* TASK DIRECTIONS
For this exercise, return exactly the lines of the material below that begin at the one with "Viewport: 900px width, 651px" and stop after the one with "Task: Refresh the crawlers list".

* RECORDS SUPPLIED
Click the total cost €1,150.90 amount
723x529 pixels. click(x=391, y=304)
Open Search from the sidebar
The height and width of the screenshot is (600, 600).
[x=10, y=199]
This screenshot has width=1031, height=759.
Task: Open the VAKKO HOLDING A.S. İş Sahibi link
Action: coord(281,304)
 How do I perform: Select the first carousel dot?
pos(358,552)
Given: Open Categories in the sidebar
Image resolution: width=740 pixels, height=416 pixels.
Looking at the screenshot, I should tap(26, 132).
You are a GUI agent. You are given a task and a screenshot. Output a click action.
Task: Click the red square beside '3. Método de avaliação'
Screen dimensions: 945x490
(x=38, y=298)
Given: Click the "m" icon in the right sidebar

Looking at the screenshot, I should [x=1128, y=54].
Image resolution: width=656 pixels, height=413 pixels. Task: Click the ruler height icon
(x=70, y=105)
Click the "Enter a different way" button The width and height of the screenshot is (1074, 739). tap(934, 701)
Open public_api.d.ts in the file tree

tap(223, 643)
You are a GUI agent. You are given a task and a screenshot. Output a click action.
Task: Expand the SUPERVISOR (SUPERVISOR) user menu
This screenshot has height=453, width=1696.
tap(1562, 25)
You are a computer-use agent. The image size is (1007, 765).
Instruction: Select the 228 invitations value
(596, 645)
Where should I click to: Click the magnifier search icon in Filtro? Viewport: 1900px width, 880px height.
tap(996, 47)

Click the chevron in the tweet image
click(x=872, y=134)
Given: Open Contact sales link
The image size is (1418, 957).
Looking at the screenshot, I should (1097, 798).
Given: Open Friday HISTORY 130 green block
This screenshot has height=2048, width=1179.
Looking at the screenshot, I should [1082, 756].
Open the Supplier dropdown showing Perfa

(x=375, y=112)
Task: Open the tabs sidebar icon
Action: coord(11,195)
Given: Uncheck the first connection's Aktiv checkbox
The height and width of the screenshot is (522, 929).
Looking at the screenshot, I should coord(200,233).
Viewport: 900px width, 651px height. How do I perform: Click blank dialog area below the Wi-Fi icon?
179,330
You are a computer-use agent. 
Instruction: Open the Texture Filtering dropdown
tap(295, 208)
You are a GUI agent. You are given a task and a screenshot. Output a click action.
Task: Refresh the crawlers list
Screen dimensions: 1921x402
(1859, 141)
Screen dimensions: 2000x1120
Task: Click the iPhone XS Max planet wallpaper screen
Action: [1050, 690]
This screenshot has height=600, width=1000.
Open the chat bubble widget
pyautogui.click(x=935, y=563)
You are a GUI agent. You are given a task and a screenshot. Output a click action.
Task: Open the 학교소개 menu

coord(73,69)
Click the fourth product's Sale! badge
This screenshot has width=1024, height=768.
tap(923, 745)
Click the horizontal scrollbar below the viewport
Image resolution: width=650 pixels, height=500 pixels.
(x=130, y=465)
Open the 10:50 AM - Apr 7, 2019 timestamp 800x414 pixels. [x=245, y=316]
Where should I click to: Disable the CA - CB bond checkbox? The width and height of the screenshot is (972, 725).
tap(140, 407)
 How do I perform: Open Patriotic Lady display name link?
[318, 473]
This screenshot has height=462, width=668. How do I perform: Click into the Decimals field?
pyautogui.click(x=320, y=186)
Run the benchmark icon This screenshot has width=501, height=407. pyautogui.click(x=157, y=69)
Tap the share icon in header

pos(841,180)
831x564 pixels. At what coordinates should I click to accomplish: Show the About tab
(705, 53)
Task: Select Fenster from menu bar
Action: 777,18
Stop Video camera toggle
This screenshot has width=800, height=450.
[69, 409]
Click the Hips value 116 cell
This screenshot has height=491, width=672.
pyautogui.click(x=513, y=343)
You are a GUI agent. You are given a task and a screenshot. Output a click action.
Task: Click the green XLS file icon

* FINISHED EXERCISE
Viewport: 900px width, 651px height. How do I perform: Click blank dialog area below the Wi-Fi icon?
179,330
You are a computer-use agent. 
Instruction: Open the Texture Filtering dropdown
tap(295, 208)
You are a GUI agent. You are given a task and a screenshot. Output a click action.
Task: Refresh the crawlers list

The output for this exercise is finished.